Sorta like how iodine can be used to check if starch is present or not, without telling you how much starch, or what kind.
I think this is a myth. I put salt on my weetabix once and nothing happened.
Potassium Iodide is not the same as free iodine.
Also, it is incorporated in small amounts in iodized table salt, not large amounts.
@Trekkin-
Agreed, it is not going to give you a strict, nor high confidence. What it CAN tell you, is if you have a fairly strong formaldehyde signal or not, which should prompt you to either "think better of it", or, if you are still genuinely curious, send a sample to an analytics lab, and ask for a bulk constitutional analysis along with another wad of bills.

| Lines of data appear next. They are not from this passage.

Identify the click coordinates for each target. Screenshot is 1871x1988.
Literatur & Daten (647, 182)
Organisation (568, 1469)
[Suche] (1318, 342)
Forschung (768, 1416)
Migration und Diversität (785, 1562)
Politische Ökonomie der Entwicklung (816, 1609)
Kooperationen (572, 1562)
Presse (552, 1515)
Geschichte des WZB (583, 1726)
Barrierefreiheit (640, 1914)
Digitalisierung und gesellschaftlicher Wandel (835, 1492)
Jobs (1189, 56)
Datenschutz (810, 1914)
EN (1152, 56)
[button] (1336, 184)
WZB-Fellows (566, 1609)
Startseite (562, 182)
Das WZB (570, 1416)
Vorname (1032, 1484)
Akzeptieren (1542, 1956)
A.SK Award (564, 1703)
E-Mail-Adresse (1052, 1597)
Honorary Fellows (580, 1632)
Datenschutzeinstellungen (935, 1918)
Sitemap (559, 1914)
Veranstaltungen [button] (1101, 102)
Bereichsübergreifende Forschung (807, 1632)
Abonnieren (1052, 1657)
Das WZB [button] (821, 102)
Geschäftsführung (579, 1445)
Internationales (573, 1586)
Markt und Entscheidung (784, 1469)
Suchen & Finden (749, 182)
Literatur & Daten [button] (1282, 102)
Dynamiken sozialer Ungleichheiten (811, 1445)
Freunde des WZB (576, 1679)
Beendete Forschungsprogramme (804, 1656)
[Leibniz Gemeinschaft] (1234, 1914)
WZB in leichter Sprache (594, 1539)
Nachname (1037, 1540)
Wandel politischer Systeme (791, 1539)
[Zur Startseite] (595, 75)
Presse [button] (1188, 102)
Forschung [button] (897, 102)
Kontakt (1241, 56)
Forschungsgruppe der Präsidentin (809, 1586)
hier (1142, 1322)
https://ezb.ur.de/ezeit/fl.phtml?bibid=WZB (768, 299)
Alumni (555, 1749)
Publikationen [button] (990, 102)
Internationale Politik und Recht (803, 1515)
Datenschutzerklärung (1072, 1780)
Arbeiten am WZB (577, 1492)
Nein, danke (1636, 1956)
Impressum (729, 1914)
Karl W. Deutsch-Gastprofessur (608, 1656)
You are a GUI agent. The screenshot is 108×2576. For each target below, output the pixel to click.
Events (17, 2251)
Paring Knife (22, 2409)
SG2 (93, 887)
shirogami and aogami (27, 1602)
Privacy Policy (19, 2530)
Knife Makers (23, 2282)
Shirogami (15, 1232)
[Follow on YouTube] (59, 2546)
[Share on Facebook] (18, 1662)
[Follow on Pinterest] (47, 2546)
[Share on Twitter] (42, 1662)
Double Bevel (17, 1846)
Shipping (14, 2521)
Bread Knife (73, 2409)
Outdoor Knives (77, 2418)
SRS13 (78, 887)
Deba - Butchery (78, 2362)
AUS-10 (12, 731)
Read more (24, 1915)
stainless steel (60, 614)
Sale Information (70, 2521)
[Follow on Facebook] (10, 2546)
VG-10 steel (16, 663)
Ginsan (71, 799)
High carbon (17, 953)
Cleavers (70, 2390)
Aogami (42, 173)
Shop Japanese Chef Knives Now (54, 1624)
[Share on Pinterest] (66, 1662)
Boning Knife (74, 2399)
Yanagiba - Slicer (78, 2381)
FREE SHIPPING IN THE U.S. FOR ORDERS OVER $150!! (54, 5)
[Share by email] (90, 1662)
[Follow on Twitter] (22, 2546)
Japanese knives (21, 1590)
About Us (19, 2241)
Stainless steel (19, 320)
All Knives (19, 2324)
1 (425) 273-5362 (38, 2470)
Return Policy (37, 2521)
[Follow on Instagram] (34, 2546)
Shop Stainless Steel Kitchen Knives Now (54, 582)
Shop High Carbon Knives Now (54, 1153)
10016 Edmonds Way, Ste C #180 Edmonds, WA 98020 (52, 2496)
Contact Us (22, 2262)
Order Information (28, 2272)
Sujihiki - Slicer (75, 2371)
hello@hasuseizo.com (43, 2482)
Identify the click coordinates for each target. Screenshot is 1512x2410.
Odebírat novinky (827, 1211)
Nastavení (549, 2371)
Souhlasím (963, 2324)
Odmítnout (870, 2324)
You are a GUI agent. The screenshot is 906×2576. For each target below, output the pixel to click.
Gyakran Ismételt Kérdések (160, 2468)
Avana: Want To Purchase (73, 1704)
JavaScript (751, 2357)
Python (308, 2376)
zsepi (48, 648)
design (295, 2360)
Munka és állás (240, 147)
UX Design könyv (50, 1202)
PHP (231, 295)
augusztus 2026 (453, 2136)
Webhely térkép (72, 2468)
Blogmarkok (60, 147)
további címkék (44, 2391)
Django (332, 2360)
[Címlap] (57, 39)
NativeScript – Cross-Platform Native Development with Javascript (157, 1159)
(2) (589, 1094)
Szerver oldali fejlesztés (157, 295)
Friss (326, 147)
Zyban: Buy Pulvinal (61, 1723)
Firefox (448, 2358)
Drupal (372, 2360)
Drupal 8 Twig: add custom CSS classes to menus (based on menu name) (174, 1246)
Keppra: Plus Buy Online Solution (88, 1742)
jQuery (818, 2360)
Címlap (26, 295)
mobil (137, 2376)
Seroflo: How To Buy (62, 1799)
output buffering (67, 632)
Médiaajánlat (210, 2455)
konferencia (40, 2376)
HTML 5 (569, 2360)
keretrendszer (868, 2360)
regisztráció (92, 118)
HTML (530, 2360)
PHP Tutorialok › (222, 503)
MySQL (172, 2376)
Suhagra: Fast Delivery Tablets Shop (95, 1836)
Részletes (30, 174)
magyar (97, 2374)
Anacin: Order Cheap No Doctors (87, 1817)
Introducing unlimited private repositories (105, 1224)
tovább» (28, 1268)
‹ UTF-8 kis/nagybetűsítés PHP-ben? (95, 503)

Why bother with the latter? Evolution of methanol instead of ethanol could be indicative of either contaminants in your fermentation equipment, or improperly regulated temperature/light exposure during that process. It can help you to know what exactly when wrong so you can fix it.
@palazzo
Fermentation (especially home-brewing) is a very... Hmm... poorly controlled reaction process, with lots of improperly controlled/unrepeatable variables. Ideal fermentation produces very little if any methanol. However, since we are not likely talking about well controlled batch processes here, the possible addition of unwanted organisms during processing, etc-- there is a risk of producing undesirable substances, methanol being one of them.
You find this more with sour-mash style fermentation, which is why making moonshine is such a dangerous thing, and why you cannot sell moonshine. However, since wine making ALSO uses wild yeasts, the potential exists, but is less pronounced.